### How to complete this task
Lines in the entries below where the word "agent" shows up should each be copied.

### Recorded information
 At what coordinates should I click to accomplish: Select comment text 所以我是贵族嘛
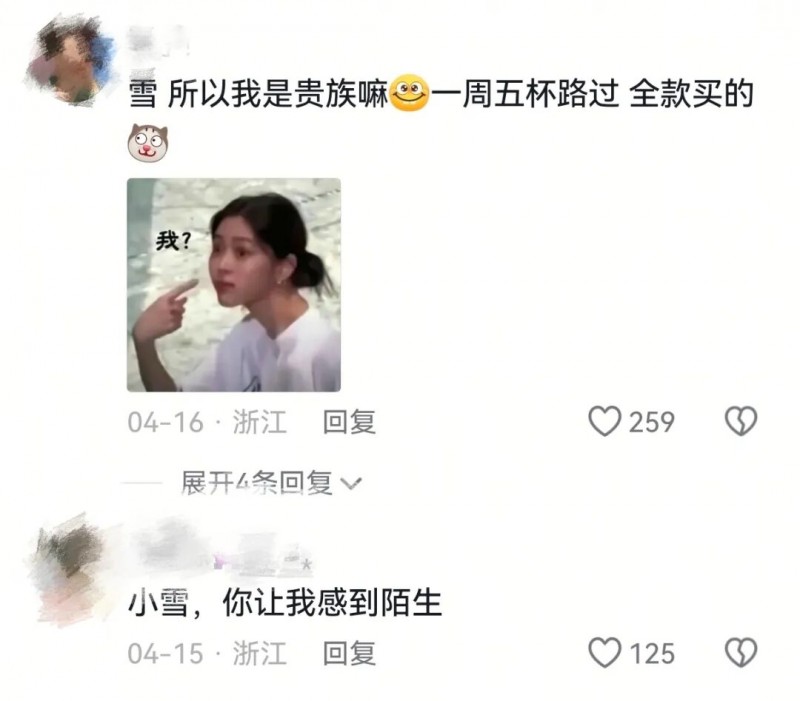click(x=278, y=94)
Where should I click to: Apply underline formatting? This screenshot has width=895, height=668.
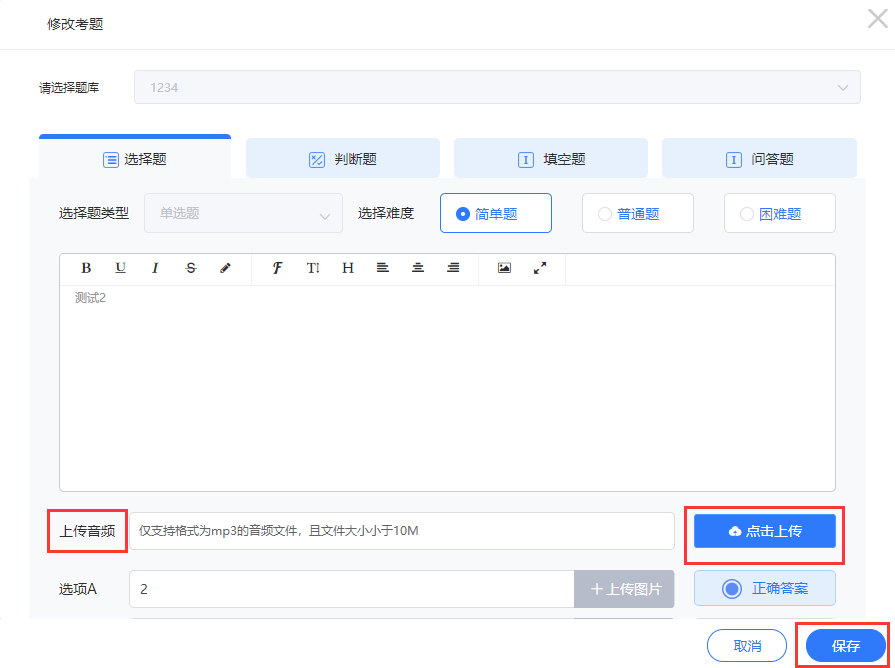click(x=120, y=268)
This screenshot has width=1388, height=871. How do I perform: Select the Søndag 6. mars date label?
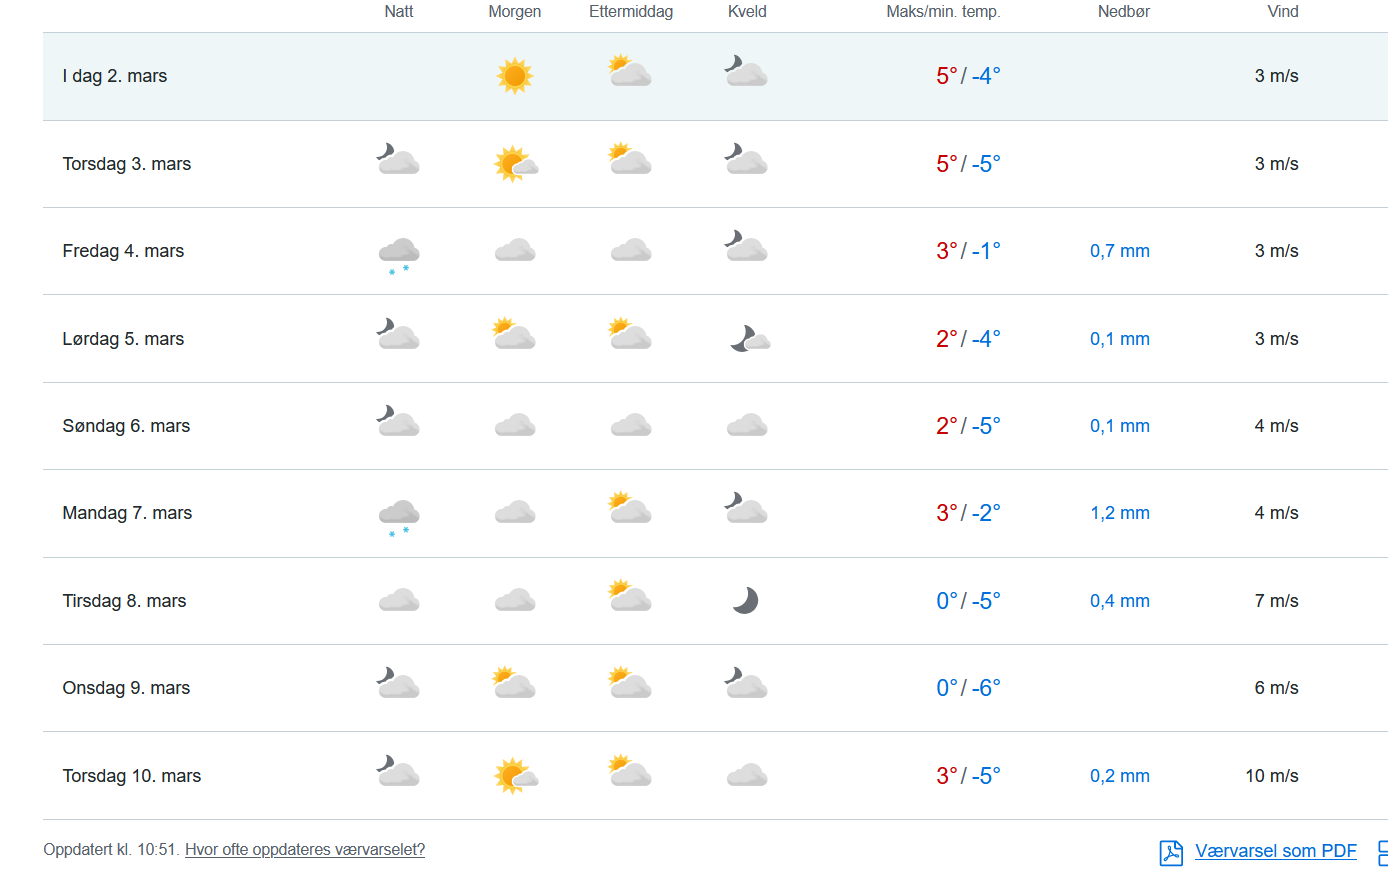click(126, 426)
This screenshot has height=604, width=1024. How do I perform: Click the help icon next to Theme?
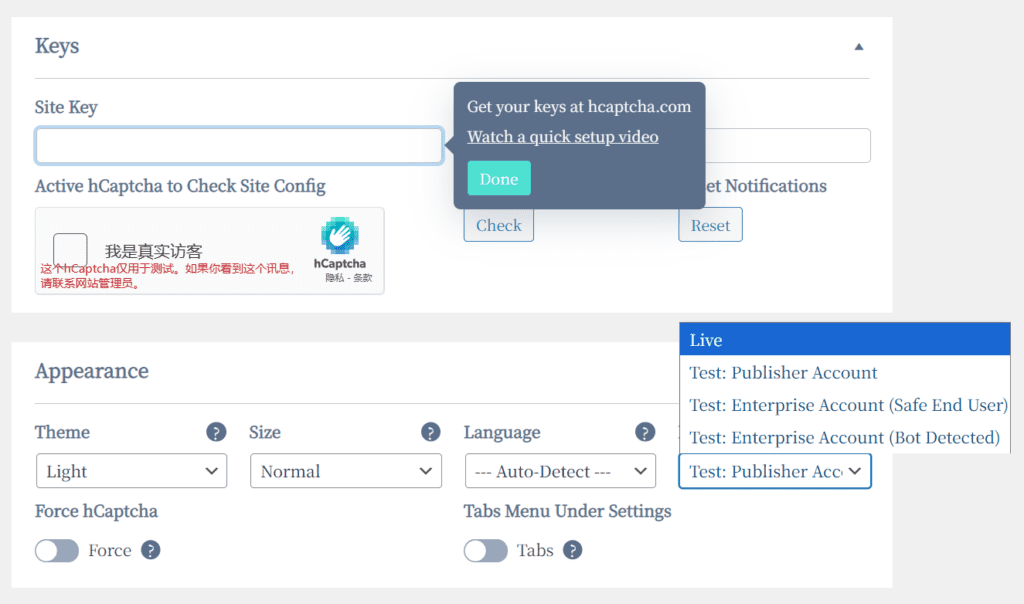pos(216,432)
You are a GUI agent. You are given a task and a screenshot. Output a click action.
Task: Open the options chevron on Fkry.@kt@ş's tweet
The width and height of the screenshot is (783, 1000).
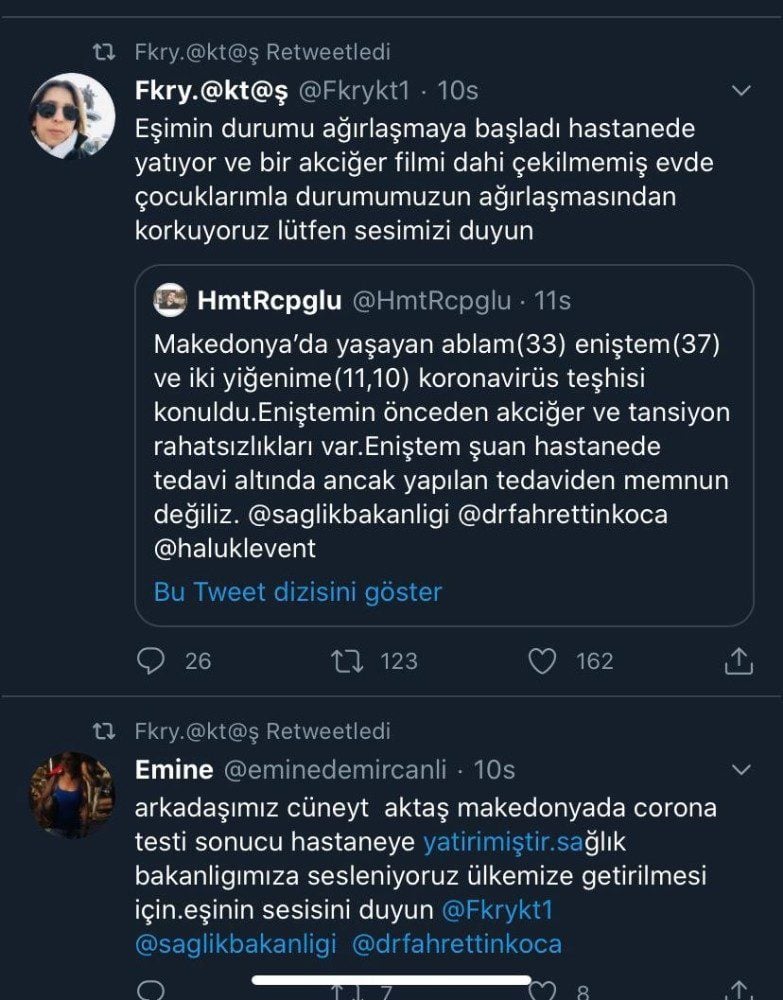click(741, 91)
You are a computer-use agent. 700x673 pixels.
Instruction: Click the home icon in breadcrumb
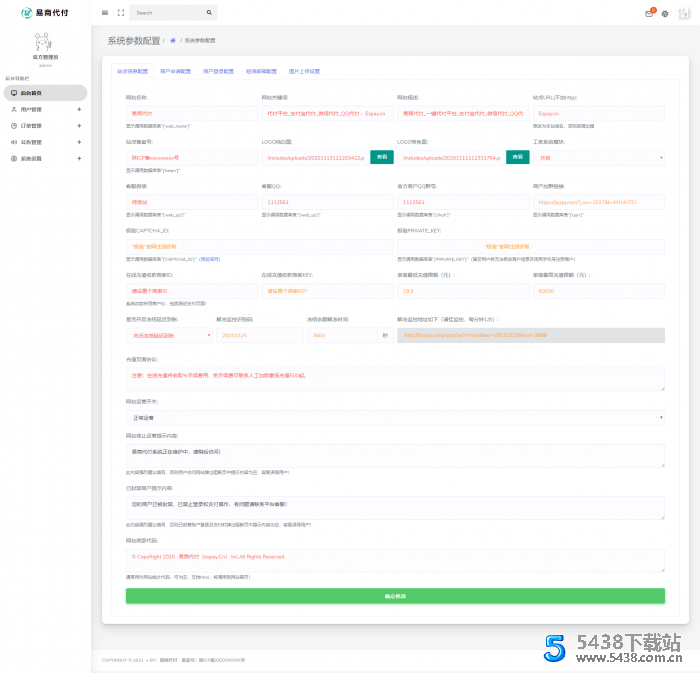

### Response to the exercise
You are a GUI agent. You are given a task and a screenshot. Output a click action.
You are a computer-use agent. 700x673 pixels.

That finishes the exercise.